De retour de Russie, Rosa Luxembourg affirma que c’est par la lutte que les travailleurs peuvent s’organiser et s’auto-émanciper, ce qui lui valut d’être traitée d’« anarchiste » par les social-démocrates allemands. Il est vrai que le fait d’envisager une action de masse de la classe ouvrière était pour les socialistes allemands quelque chose de totalement inédit, voire d’effrayant.
« Pendant longtemps, ajoute Mandel, les syndicalistes révolutionnaires avaient opposé le mythe de la grève générale à l’électoralisme social-démocrate, et ce au moment même où la grève générale triomphait pour la première fois quelque part en Europe ! » En somme la légitimité du discours syndicaliste révolutionnaire tient au fait qu’il s’oppose à l’électoralisme de la social-démocratie. Lénine aurait ainsi compris, mais seulement après 1914, que « cet effacement des syndicalistes révolutionnaires en Russie s’explique par le fait que la social-démocratie russe et polonaise (ou du moins son aile radicale), loin de s’opposer à la grève de masse ou de la freiner de quelque manière que ce soit, en devint l’organisatrice et la propagatrice enthousiaste, c’est-à-dire surmonta définitivement le vieux dualisme : “action graduelle–action révolutionnaire” ».

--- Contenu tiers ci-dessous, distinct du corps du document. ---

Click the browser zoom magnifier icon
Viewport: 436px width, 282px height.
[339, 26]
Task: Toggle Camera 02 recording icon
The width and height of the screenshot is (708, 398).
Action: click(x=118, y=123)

Le syndicalisme révolutionnaire se définirait donc par le seul fait, ou du moins essentiellement, par le recours à la grève générale, un « mythe » selon Mandel. Mais du simple fait que la social-démocratie russe (et polonaise) en devient l’organisatrice, le syndicalisme révolutionnaire se trouve de fait éliminé de la scène. C’est là une vision caractéristique de la tendance « impérialiste » du marxisme : puisque la social-démocratie adopte une pratique qui caractérise le syndicalisme révolutionnaire, ce n’est pas la social-démocratie qui s’aligne sur le syndicalisme révolutionnaire, c’est au contraire ce dernier qui devient caduc…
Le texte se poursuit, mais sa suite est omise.